If we write more elements to the Hash set than hash-max-ziplist-entries, or if the size of a single element exceeds hash-max-ziplist-value, Redis automatically converts the Hash implementation from a compressed list to a Hash table.

Once converted from a compressed list to a Hash table, the Hash type is always stored in the Hash table and never reverted back to the compressed list. In terms of saving memory space, hash tables are not as efficient as compressed lists.

To make full use of the compact memory layout of compressed lists, we typically control the number of elements stored in the Hash set. Therefore, in the previous second-level encoding, we only used the last 3 bits of the image ID as the key of the Hash set, ensuring that the number of Hash elements does not exceed 1000, and we set hash-max-ziplist-entries to 1000. In this way, Hash collections can always use compressed lists to save memory.

summary

In this class, we broke the misperceptions of String, in the past, we believe that the String is “tiger balm”, what the occasion, however, in the preservation of key/value pair itself at a less memory space (such as mentioned in this lesson the ID and the pictures of storage object ID), the String types of metadata overhead is dominant, This includes the memory overhead of RedisObject structure, SDS structure and dictEntry structure.

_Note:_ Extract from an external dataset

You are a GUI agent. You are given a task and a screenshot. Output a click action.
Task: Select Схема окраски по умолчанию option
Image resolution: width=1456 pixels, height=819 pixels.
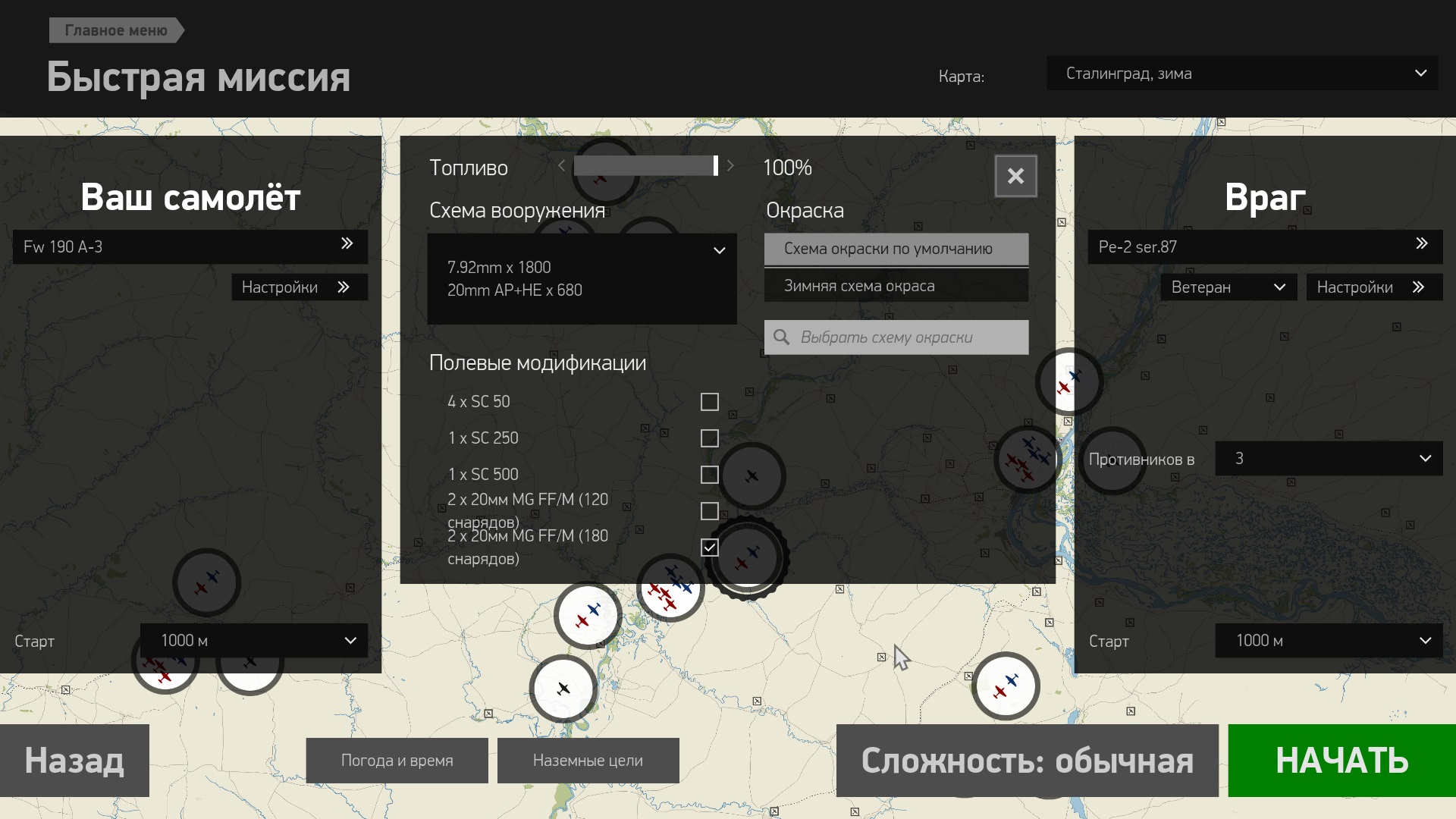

In this case, we can use a compressed list to save the data. Of course, when using Hash as a collection type to store single-valued key-value pairs, we need to split the single-valued data into two parts, respectively, as the key and value of the Hash set, just as we used the secondary encoding to represent the image ID in the previous example. Hopefully you can use this method in your own scenarios.

Finally, I want to give you one more tip: if you want to know how much memory is being spent on different types of key-value pairs, you can enter the length of your key-value pair and the data type used in this url to get an idea of the actual memory consumption. I suggest you use this little tool, it can help you save a lot of memory.

Each lesson asking

As usual, here’s a quick question for you: Besides String and Hash, what other types do you think might be appropriate for the example of saving images in this lesson?

Feel free to post your thoughts and answers in the comments section, so we can discuss and share today’s content with your friends.